The Orphanage This was the latest flick I caught and think it sure beats the hell out of all the summer blockbusters to date. Yes it is a Spanish movie and directed by that Pan's Labyrinth director. It's seriously one of the best horror movies I've watched in a while. Still have chills when I recall some of the scenes from the movie. It will certainly keep you on the edge of your seat, and some of the best moments include the part where they employ a medium to seek the spirits in the house. And unlike the run-of-the-mill Asian horror flicks, it does not rely on fake shocks, there are no long-haired females, and has a thought-provoking plot as a bonus. Please catch this while it is still showing!

So what else will I be looking forward to this summer?
1) The Dark Knight (the first one was just great, and the Joker this time seems really disturbing) 2) Wall-E (trust Pixar to save the summer once again. Still thought Ratatouille was the best movie of 2007) 3) The Happening (latest M Night Shyamalan movie which hopefully will finally rival Sixth Sense) 4) Sex and the City the Movie (yes I know this is a chick flick, but I adored the series. Keeping fingers crossed it has the brilliant lines from the series)
5) The Mummy: Tomb of the Dragon Emperor (better be good. Hope Jet Li doesn't try to speak English again though)

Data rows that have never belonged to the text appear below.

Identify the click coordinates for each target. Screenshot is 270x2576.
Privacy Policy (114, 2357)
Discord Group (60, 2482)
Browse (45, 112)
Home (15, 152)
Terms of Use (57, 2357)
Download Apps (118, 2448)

While this may not be a new movie, I recently watched White Chicks on AXN, and this was the first time I watched it. I have to say I have very limited interests in such so-called comedies, because they are usually filled with slapstick shmuck and toilet humour which I find totally unfunny. Surprisingly, I found White Chicks to be hilarious and the pop culture references were just classic. Favourite line from the movie?
While one of the White Chicks was squeezing into a tiny outfit in the dressing room with his girlfriend (girlfriend as in girlfriend when you are a girl, not when you are a guy):
White Chick: I think I need a bigger size.
Girlfriend: Honey, you never need a bigger size.